++++ TEXT BLOCK

FERMENTING IN THE FADING LIGHT

In my life’s story, from newspaper reporter, then television reporter, to full-time writer — is there something to be learned in that journey —  through fading light — from the scientific process of fermentation?

Fermentation is defined by Mirriam-Webster as an enzymatically controlled transformation of an organic compound.

I love the idea of transformation. But all I knew about fermentation, prior to getting an assignment to write about it,  was that you can’t have a good beer or wine without it.

So — fermenting in the fading light. When I refer to “fading light” I have in mind a coming birthday and the relentless march of time. Aging, like fermentation — occurring sometimes in darkness, sometimes in light — is an equally relentless natural process. I  “brewed up”  that particular metaphor because in recent years, I’d been assigned writing projects dealing with fermentation and related technical subjects for M.I.T.. I made some money, too; enough to stay afloat in retirement, along with the help of some income from radio work.

It was fun and enlightening being a non-scientific person learning about obscure but important areas of modern technology.  For instance: have you ever heard of  tribology? It’s the study of wear-and-tear affecting, among many other things, engine parts and contact lenses. Tribology, fermentation technology, design thinking, machine learning — I was having a field day reading and writing about such things, mostly for in-house MIT organs, and on at least one occasion for an outside technical journal.

Then, on account of human and economic processes, this free-lance employment evaporated. I’d been working as an independent contractor, i.e., writer,  for a former television producer/colleague who’d begun her own public relations company. MIT was a client. She was good enough to throw paying assignments my way. But her client-related priorities had, of necessity, shifted away from writing jobs toward the non-verbal side of PR campaigns. I was disappointed, but grateful for the work while it had lasted — and for the fascinating subject matter. But I was also suddenly without a fortuitous and accidental source of income.

And I was back thinking about myself as just a writer —  a “creative” writer. I’d been blessed to win awards for my broadcast writing during a four-decade career. Those were fact-based, incident-based “news” stories. Now, I’m trying to write “story” stories. “Once-upon-a-time” stories. Some of them, through a process of creative fermentation, have been good enough, in my mind, to submit to outside literary journals. They were rejected — but that’s all part of the creative process. It’s one of those labors of love — but a labor no less. I don’t always love it. No writer does. Quotes abound among writers about the challenges of the daily grind of filling the blank page. But, as mom said, use what talents  you possess….”

++++++++
++++ DATA LISTING

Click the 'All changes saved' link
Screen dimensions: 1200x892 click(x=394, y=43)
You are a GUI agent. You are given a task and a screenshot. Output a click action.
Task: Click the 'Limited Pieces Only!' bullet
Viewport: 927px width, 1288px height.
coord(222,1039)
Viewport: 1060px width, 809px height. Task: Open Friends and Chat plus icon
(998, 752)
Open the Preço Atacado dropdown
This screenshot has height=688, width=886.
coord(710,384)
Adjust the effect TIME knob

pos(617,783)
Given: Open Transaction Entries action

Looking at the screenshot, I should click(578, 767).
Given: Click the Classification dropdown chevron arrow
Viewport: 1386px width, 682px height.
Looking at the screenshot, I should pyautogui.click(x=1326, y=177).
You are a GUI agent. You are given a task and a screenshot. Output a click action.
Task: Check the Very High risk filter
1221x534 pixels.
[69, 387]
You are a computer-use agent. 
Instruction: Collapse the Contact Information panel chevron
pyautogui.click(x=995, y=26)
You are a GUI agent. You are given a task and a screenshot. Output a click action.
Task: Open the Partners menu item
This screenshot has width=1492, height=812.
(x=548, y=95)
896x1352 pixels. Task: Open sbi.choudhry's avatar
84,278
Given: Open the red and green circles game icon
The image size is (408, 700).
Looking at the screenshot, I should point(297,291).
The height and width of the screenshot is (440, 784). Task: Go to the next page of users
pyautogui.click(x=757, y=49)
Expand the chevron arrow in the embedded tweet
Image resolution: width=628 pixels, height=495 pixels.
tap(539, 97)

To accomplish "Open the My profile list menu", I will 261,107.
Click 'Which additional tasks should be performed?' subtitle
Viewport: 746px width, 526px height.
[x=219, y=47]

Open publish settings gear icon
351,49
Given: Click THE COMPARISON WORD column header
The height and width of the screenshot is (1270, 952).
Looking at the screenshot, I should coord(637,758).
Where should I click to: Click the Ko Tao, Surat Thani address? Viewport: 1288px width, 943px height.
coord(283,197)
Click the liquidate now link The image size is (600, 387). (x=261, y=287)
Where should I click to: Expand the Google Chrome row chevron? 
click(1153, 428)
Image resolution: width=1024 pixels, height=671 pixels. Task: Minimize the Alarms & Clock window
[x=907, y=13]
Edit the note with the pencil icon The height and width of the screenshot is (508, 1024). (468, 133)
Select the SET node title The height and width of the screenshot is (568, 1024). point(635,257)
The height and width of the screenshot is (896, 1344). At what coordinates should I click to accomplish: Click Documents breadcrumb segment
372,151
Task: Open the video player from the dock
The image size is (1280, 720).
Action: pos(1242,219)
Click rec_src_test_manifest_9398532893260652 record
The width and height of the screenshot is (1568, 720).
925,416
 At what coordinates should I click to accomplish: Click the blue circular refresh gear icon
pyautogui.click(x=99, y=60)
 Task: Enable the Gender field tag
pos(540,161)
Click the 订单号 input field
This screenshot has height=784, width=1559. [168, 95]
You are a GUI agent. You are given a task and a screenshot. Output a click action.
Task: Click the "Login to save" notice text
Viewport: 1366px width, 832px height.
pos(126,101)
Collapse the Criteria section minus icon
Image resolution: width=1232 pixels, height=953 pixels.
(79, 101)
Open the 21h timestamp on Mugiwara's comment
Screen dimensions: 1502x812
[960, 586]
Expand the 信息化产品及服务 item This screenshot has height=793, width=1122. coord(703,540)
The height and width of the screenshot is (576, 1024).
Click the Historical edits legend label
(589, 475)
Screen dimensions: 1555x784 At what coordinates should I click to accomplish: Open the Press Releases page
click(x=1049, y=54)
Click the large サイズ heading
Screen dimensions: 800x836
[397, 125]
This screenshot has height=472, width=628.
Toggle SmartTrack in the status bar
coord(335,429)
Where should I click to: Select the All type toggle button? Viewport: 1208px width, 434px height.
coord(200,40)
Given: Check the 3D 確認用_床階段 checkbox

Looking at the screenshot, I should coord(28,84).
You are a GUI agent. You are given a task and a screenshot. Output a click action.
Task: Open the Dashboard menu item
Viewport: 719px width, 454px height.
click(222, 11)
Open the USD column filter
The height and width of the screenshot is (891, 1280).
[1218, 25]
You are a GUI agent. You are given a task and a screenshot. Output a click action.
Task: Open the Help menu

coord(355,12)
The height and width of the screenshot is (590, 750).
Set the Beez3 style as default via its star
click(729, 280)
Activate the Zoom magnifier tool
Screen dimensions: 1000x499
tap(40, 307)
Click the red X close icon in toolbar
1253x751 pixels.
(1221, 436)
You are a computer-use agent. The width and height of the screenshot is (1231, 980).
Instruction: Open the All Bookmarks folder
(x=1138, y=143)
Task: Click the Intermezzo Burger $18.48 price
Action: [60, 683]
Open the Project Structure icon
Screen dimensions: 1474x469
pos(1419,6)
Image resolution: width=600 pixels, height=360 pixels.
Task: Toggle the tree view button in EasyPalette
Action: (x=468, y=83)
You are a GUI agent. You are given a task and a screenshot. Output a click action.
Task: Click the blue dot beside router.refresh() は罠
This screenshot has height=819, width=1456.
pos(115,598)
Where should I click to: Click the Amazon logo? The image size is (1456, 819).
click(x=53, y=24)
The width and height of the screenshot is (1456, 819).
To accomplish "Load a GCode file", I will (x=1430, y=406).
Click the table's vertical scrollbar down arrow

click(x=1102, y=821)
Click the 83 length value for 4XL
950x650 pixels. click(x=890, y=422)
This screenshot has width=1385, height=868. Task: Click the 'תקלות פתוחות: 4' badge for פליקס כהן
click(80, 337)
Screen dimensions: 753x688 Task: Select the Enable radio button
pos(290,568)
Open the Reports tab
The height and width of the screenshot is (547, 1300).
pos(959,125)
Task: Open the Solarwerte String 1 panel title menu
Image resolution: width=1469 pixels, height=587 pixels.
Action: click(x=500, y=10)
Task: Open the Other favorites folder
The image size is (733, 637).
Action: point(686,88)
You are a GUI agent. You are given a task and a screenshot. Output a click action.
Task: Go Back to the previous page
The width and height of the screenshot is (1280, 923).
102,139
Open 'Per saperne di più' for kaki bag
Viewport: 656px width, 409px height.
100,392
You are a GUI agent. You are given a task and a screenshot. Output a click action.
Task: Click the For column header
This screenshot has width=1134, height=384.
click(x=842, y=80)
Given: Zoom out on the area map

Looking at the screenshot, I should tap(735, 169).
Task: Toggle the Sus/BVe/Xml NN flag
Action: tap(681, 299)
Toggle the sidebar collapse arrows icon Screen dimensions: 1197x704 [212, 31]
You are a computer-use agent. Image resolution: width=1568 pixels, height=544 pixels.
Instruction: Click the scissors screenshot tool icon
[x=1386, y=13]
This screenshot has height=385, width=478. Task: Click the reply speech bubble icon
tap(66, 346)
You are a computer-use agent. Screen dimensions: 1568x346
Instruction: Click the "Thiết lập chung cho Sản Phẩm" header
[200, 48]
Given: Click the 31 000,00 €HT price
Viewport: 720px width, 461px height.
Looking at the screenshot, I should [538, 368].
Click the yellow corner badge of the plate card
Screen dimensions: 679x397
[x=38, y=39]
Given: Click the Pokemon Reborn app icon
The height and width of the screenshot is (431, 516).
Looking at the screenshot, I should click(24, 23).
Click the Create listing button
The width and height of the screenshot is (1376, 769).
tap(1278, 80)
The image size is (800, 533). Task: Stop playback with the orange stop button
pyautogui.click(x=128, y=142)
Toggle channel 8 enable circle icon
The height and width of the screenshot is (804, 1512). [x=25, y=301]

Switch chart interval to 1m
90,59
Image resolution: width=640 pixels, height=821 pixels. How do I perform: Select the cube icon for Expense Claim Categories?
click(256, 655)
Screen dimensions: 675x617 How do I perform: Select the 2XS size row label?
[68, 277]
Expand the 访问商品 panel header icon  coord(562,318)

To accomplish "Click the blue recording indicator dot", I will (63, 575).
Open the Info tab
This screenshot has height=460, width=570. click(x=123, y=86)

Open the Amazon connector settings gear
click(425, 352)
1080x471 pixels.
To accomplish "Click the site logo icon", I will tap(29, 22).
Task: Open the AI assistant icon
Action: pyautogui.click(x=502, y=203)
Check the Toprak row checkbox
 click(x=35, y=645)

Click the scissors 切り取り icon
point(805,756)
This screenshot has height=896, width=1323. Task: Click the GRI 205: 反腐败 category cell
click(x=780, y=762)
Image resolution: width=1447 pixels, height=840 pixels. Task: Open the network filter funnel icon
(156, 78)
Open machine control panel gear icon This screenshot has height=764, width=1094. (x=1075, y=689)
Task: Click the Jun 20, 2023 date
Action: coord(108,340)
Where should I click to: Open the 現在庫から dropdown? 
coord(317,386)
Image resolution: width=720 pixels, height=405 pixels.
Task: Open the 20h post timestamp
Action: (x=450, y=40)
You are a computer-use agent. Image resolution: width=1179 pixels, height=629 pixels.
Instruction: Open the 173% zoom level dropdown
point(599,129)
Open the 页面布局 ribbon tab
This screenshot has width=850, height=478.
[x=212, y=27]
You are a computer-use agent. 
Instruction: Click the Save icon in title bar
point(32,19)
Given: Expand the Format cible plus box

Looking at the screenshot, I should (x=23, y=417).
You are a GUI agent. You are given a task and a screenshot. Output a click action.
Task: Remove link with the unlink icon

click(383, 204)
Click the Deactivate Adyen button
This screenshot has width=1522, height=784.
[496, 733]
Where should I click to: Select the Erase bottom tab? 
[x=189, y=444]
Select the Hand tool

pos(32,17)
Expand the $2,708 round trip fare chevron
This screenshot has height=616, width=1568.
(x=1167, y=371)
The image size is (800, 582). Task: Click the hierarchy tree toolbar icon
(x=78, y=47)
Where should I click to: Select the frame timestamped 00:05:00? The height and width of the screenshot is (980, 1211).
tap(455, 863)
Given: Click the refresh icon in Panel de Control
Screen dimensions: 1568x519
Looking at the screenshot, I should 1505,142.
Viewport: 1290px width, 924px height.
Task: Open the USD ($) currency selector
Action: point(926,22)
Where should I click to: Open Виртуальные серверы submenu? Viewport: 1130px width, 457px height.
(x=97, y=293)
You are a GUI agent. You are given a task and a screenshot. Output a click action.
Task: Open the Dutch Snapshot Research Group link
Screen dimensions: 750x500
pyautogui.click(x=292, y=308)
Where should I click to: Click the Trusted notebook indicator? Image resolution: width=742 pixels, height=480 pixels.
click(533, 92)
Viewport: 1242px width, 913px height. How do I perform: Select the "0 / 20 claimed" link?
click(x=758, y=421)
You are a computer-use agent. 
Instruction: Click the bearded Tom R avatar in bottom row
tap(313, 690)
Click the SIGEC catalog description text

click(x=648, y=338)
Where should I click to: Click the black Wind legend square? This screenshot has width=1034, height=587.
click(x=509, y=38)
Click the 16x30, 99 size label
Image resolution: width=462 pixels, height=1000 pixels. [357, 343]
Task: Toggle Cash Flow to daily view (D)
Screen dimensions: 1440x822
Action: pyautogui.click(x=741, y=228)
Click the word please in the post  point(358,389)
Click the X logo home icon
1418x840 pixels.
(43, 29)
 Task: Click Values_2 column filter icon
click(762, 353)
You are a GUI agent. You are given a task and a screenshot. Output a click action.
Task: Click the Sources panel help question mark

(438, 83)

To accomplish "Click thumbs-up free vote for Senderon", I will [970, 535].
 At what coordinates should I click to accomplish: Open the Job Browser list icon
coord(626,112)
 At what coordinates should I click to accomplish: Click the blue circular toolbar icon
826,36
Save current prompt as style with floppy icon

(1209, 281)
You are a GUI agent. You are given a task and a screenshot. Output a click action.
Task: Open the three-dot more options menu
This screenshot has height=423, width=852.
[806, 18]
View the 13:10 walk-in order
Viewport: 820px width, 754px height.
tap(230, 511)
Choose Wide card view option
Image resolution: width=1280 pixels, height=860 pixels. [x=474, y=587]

++++++++

> _ACTIVITY LIST_
- 1) In the essay about fermenting in the fading light, what does the writer say "fading light" refers to?
- 2) Duplicate the part of the essay about fermenting in the fading light between "I love the idea" and "from radio work.", inclusive.

> _SOLUTIONS TO EACH TASK_
- 1) A coming birthday and the relentless march of time.

- 2)
I love the idea of transformation. But all I knew about fermentation, prior to getting an assignment to write about it,  was that you can’t have a good beer or wine without it.

So — fermenting in the fading light. When I refer to “fading light” I have in mind a coming birthday and the relentless march of time. Aging, like fermentation — occurring sometimes in darkness, sometimes in light — is an equally relentless natural process. I  “brewed up”  that particular metaphor because in recent years, I’d been assigned writing projects dealing with fermentation and related technical subjects for M.I.T.. I made some money, too; enough to stay afloat in retirement, along with the help of some income from radio work.